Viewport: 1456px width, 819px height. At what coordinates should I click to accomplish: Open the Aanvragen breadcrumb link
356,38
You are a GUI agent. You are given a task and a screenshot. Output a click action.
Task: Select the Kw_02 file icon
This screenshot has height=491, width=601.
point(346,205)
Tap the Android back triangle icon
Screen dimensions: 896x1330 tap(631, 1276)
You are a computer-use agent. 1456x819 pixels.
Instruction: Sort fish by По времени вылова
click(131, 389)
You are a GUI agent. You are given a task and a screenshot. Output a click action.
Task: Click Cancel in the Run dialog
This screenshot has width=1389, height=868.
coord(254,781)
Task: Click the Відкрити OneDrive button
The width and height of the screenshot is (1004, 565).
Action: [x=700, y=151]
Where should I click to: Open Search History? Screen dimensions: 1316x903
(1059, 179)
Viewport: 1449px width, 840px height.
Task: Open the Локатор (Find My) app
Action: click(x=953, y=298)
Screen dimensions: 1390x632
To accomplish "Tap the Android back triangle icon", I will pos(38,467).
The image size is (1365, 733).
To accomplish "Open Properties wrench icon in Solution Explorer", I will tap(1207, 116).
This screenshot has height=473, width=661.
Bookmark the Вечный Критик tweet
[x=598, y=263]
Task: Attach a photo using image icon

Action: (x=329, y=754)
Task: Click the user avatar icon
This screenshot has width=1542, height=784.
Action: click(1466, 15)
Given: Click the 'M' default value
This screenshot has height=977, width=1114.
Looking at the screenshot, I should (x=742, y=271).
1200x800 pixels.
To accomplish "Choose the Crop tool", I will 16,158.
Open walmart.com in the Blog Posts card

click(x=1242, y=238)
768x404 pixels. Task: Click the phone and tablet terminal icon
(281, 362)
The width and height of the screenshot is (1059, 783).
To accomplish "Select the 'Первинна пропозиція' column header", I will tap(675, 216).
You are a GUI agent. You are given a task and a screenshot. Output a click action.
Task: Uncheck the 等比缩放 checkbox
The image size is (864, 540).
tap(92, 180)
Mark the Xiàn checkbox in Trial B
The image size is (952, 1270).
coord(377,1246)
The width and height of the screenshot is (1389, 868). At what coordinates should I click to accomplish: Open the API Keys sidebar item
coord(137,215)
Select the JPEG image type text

=======

Rewrite all of the data above, swapping every "GUI agent" for "screen agent" and leaving everything else the same.

_WRITTEN ANSWER_.
Viewport: 1456px width, 819px height. At what coordinates should I click to accomplish: Open the Aanvragen breadcrumb link
356,38
You are a screen agent. You are given a task and a screenshot. Output a click action.
Task: Select the Kw_02 file icon
This screenshot has height=491, width=601.
point(346,205)
Tap the Android back triangle icon
Screen dimensions: 896x1330 tap(631, 1276)
You are a computer-use agent. 1456x819 pixels.
Instruction: Sort fish by По времени вылова
click(131, 389)
You are a screen agent. You are given a task and a screenshot. Output a click action.
Task: Click Cancel in the Run dialog
This screenshot has width=1389, height=868.
coord(254,781)
Task: Click the Відкрити OneDrive button
The width and height of the screenshot is (1004, 565).
Action: [x=700, y=151]
Where should I click to: Open Search History? Screen dimensions: 1316x903
(1059, 179)
Viewport: 1449px width, 840px height.
Task: Open the Локатор (Find My) app
Action: click(x=953, y=298)
Screen dimensions: 1390x632
To accomplish "Tap the Android back triangle icon", I will pos(38,467).
The image size is (1365, 733).
To accomplish "Open Properties wrench icon in Solution Explorer", I will tap(1207, 116).
This screenshot has height=473, width=661.
Bookmark the Вечный Критик tweet
[x=598, y=263]
Task: Attach a photo using image icon

Action: (x=329, y=754)
Task: Click the user avatar icon
This screenshot has width=1542, height=784.
Action: click(1466, 15)
Given: Click the 'M' default value
This screenshot has height=977, width=1114.
Looking at the screenshot, I should (x=742, y=271).
1200x800 pixels.
To accomplish "Choose the Crop tool", I will 16,158.
Open walmart.com in the Blog Posts card

click(x=1242, y=238)
768x404 pixels. Task: Click the phone and tablet terminal icon
(281, 362)
The width and height of the screenshot is (1059, 783).
To accomplish "Select the 'Первинна пропозиція' column header", I will tap(675, 216).
You are a screen agent. You are given a task and a screenshot. Output a click action.
Task: Uncheck the 等比缩放 checkbox
The image size is (864, 540).
tap(92, 180)
Mark the Xiàn checkbox in Trial B
The image size is (952, 1270).
coord(377,1246)
The width and height of the screenshot is (1389, 868). At what coordinates should I click to accomplish: Open the API Keys sidebar item
coord(137,215)
Select the JPEG image type text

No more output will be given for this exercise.